General Licence restriction for wildlife crime – a wholly ineffective sanction

Just before Christmas Scottish Environment Minister Mairi Gougeon told the Environment Committee that the Scottish Government was ‘actively considering’ additional enforcement measures on wildlife crime.

As part of this discussion, she told Committee member Mark Ruskell MSP (Scottish Greens) that the Government was considering whether current measures, such as General Licence restrictions which are imposed following evidence of wildlife crime, are ‘as effective as they can be’.

The issue of General Licence restrictions had been discussed at an earlier committee hearing where we and RSPB Scotland had argued the sanction was impotent because an estate could simply apply for an individual licence to continue killing the wildlife it would have killed under the General Licence, just with a bit more paperwork to do. However, BASC had disagreed with us and defended the General Licence restriction as an effective sanction as follows:

Ross Ewing (BASC): I disagree with Ruth Tingay and Ian Thomson on the effectiveness of the restriction of general licences. It is important not to underestimate the pivotal role that general licences play on shooting estates in Scotland, where they are an integral part of what the estates do. Restricting a general licence will make it very difficult for estates to carry out an integral function.

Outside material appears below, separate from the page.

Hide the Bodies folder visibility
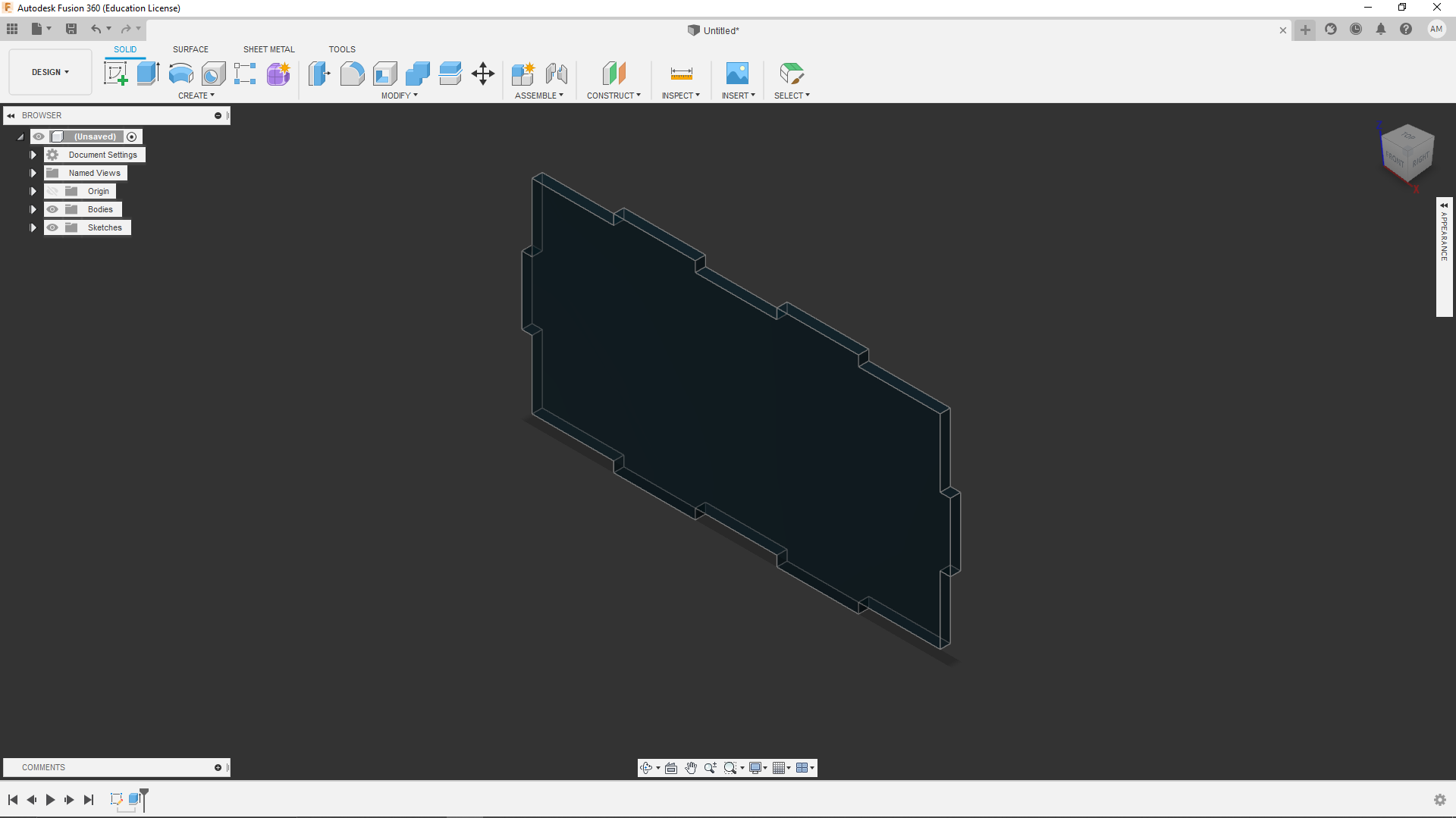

Ruth Tingay mentioned applications for individual licences—there is a litany of species for which individual licences would need to be applied for. Moreover, an estate’s having a restriction against it reflects very badly on it, and information about that is publicly available online. I know a number of people who would probably not visit an estate that had a restriction purely on the basis that they would know that wildlife crime was probably being committed there.

The other thing to note about the restriction of general licences is that it takes place under the civil burden of proof— there is no need to surpass the criminal burden of proof, as there would be otherwise. That is a really useful tool. Currently, the police and SNH meet every three months. Perhaps if they met more regularly to review the situation, that might result in a few more restrictions being put in place. As a result, restrictions might act as more of a deterrent.


Let’s look at each of those claims in turn.

First, restricting a General Licence does NOT make it ‘very difficult for estates to carry out an integral function‘ (and that statement of ‘integral function’ deserves to be pulled apart, but this isn’t the time). As we’ve pointed out time and time again, when a General Licence restriction has been imposed based on ‘clear evidence’ of wildlife crime, the estate can simply apply to SNH for an individual licence to carry on as before but has to do a bit more paperwork by applying for the licence and then submitting a return at the end of the year, e.g. see here. That’s hardly ‘very difficult‘, is it?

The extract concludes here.